The first count of the complaint is brought under the Clayton Act and Sections 1 and 2 of the Sherman Act, and asserts these anticompetitive actions by defendants in paragraph 10: that they "(a) Concertedly refused to deal with the Plaintiff and refused to permit Plaintiff to participate in exhibitions sanctioned by the NWA; (b) Wilfully and maliciously entered into a scheme to deprive Plaintiff of his livelihood as a professional wrestler by utilizing their superior economic position to destroy the effectiveness of Plaintiff's international league limited as a competitor, thereby precluding Plaintiff from competing with the Defendants as a promoter of professional wrestling exhibitions; (c) Agreed to circulate, and actually circulated Plaintiff's name to other co-conspirators with the intent and effect of inducing and coercing them to refuse to prevent [sic] Plaintiff to participate in wrestling exhibitions staged, booked or promoted by them." Count 2 asserted criminal conspiracy in illegal restraint of trade in violation of Georgia law; and the final count asserted breach of promise and fraud in defendants' earlier actions inducing plaintiff to dismiss an earlier suit by false promises that the conspiracy against him would be terminated if he did so.

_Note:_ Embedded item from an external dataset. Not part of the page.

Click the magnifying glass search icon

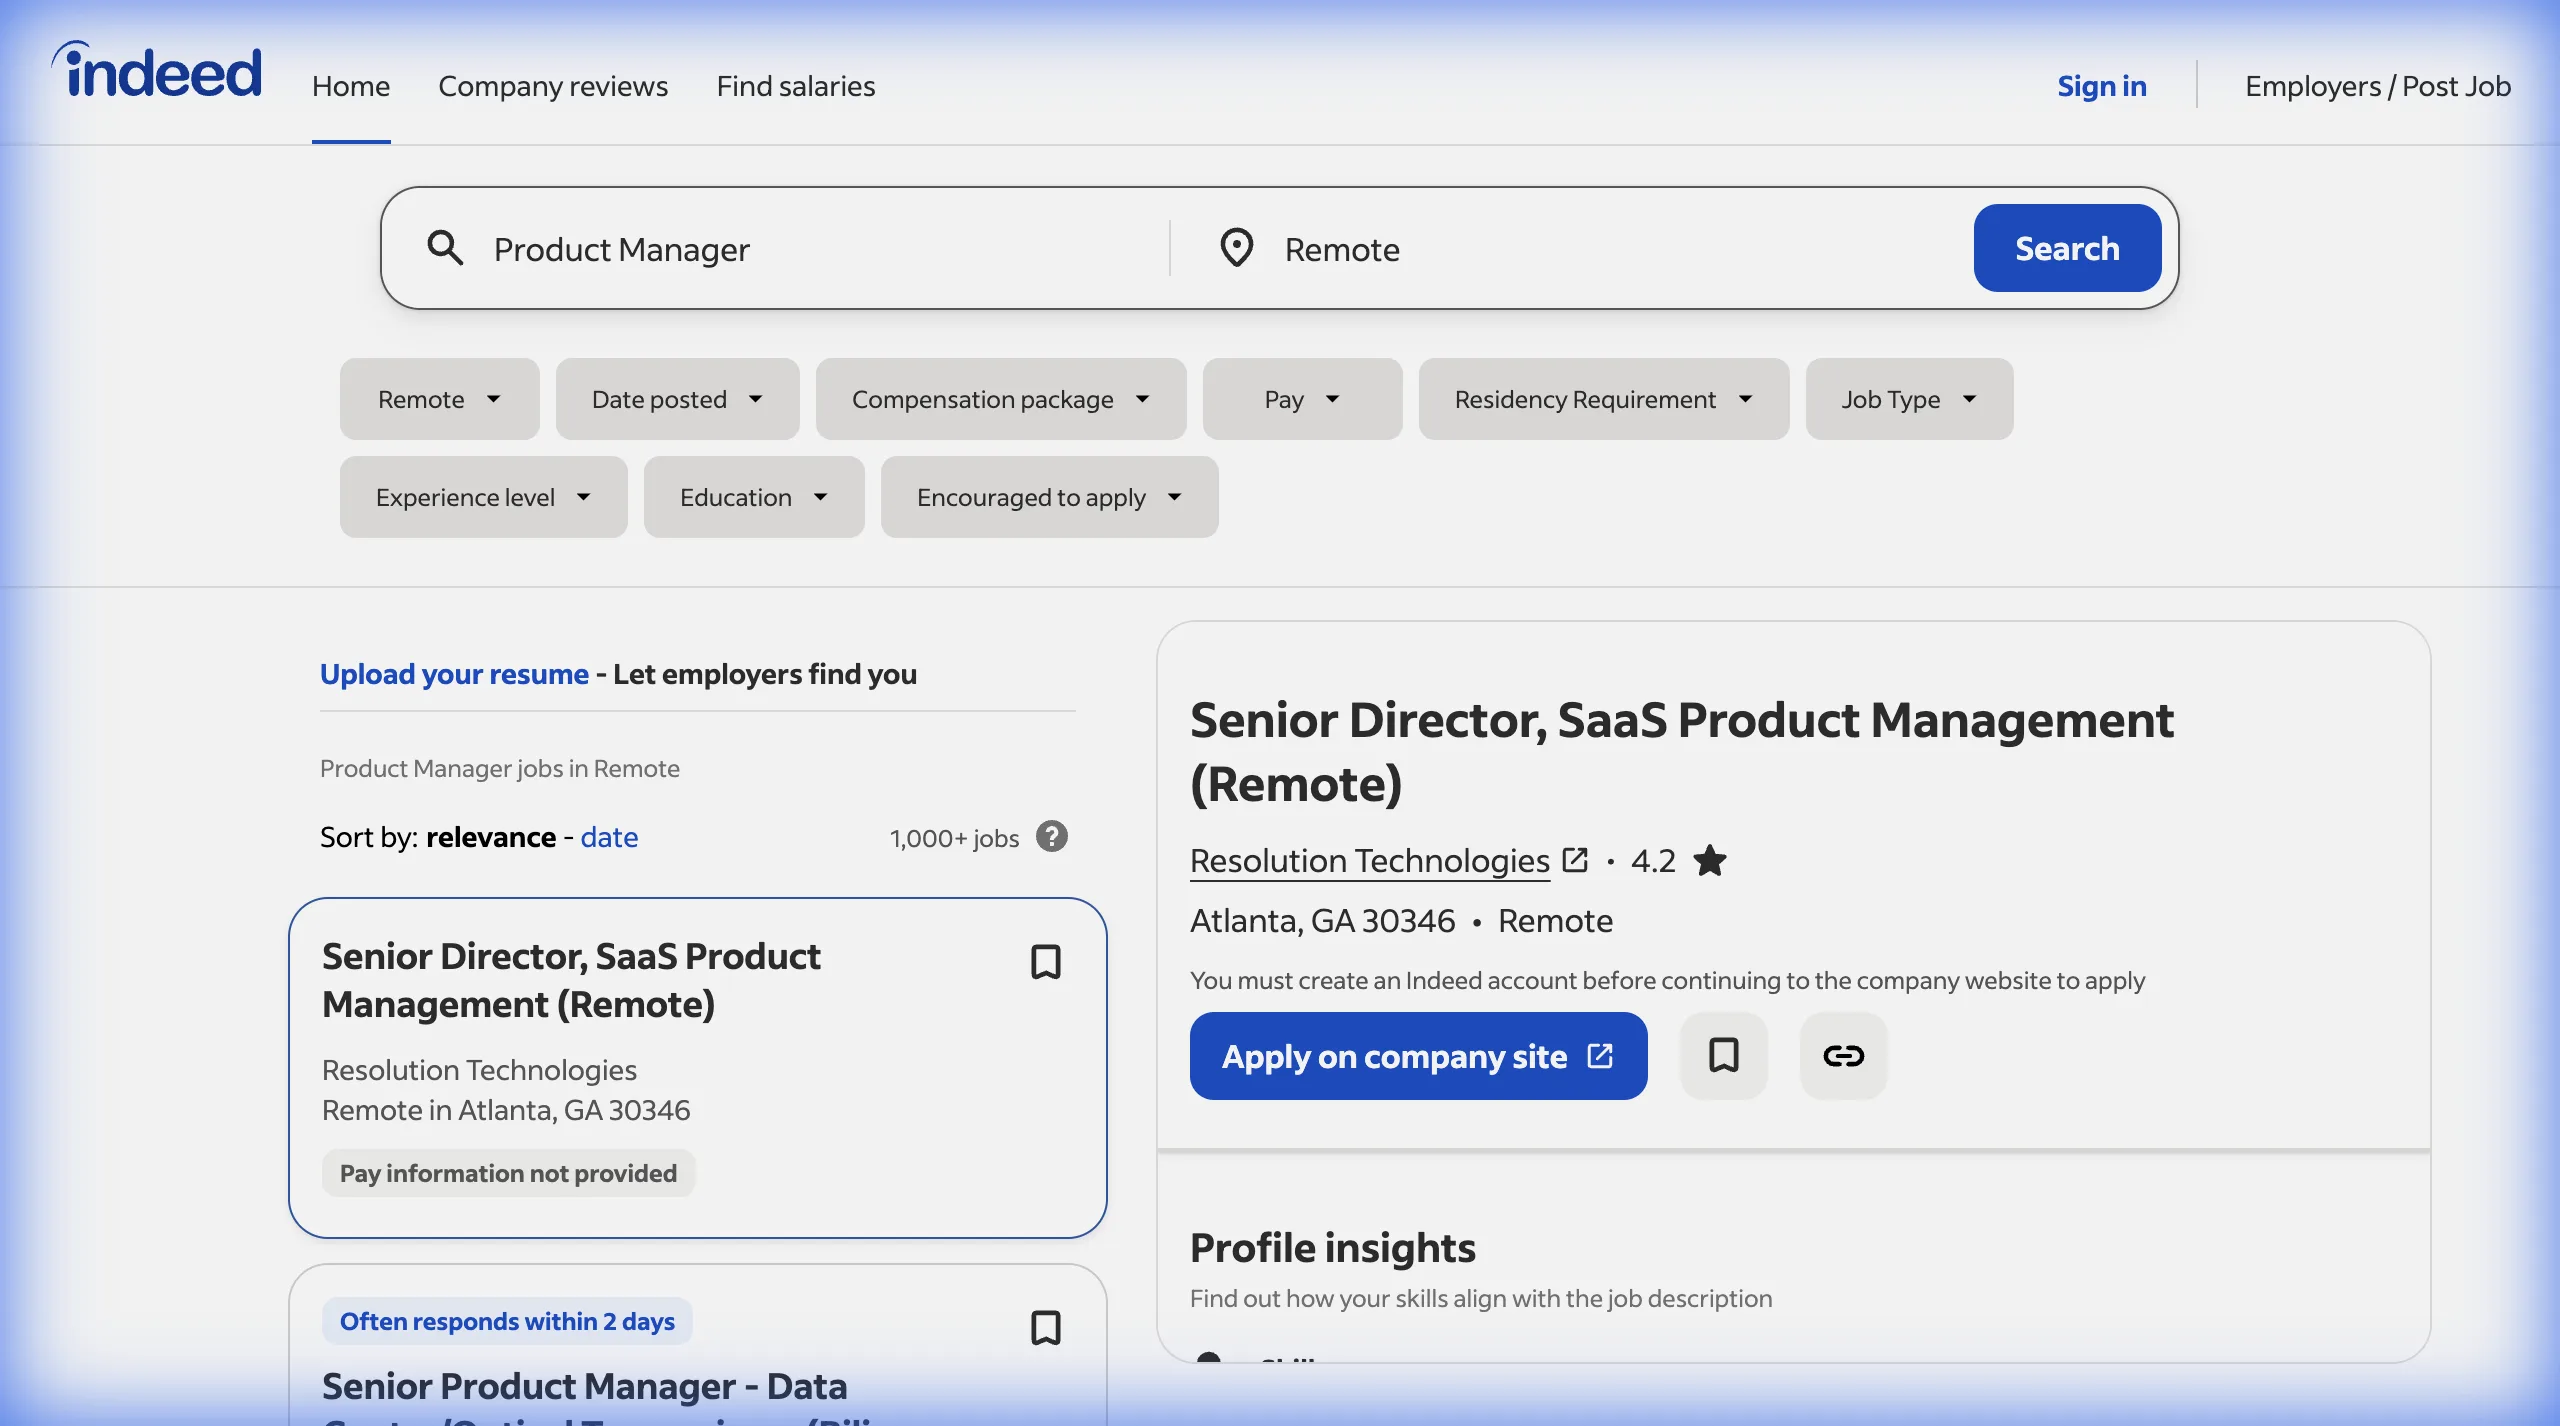click(x=446, y=247)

In the instant motion, defendants seek primarily summary judgment on the Sherman Act claims (15 U.S.C. §§ 1, 2). After carefully considering the motion, the opposition thereto, and defendants' further brief in support, as well as the record, including the three depositions on file, and appropriate cases, the court concludes that plainly the motion must be DENIED. See, e.g., Marquis v. Chrysler Corp., 577 F.d 624, 641 (9th Cir. 1978); The Cromar Co. v. Nuclear Materials and Equip. Corp., 543 F.2d 501 (3rd Cir. 1976).
It is basic in antitrust law that "the essential combination or conspiracy in violation of the Sherman Act may be found in a course of dealing or other circumstances as well as in an exchange of words." American Tobacco Co. v. United States, 328 U.S. 781, 809-810 (1946). Moreover, "Intent to monopolize need not be proven by direct evidence". Buffalo Courier-Express, Inc. v. Buffalo Evening News, Inc., 441 F.Supp. 628, 641 (N.D.N.Y. 1977), vac. on oth. gr. 601 F.2d 48 (2d Cir. 1979).

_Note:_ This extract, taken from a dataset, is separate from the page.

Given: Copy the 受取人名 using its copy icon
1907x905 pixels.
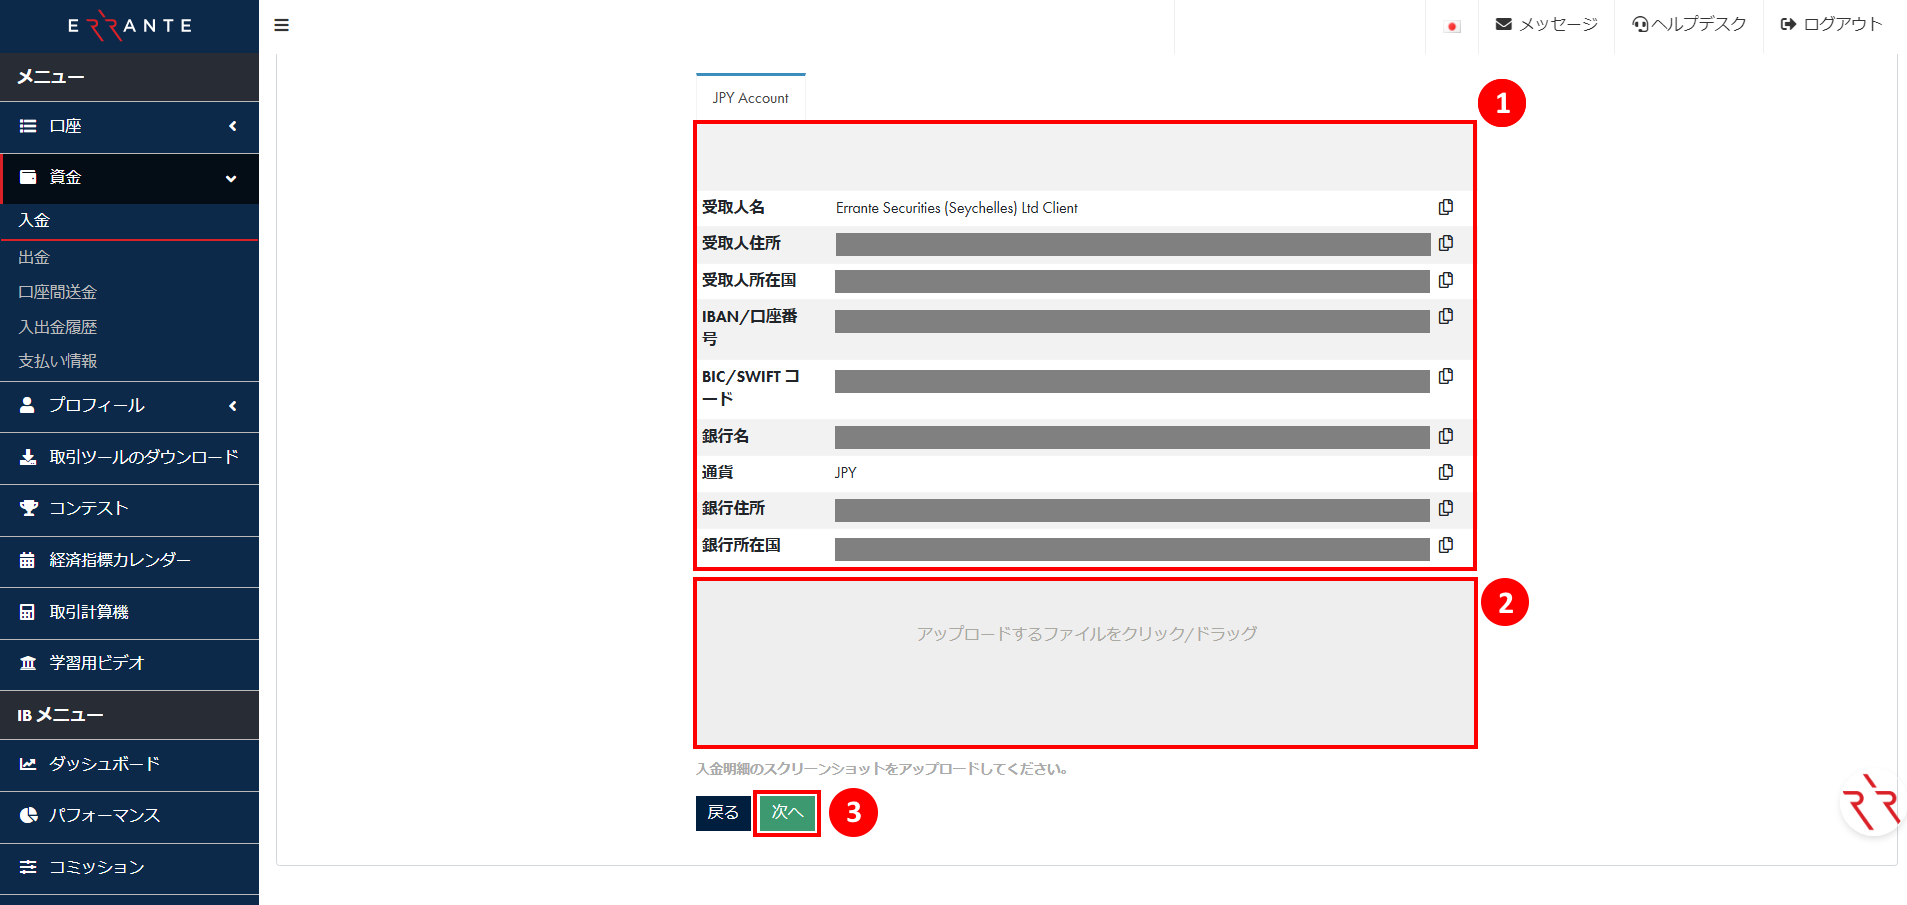Looking at the screenshot, I should [1446, 207].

In light of the fact that the motion must be denied, the court will not comment at length on the state of the record, except to say that considering the contents of the record on the issues in question, a summary judgment motion can enjoy no reasonable hope of success. Particularly disingenuous is defendants' argument that plainiff lacks standing to bring this suit. In a case in which plaintiff claims that defendants' antitrust violations have foreclosed him from wrestling since 1976, surely defendants cannot hope to prevail on a claim that plaintiff lacks standing because he has not wrestled since 1976. See generally, The Cromar Co., supra 543 F.d at 506-509.
The motion is DENIED.
So ORDERED this 16th day of December, 1980.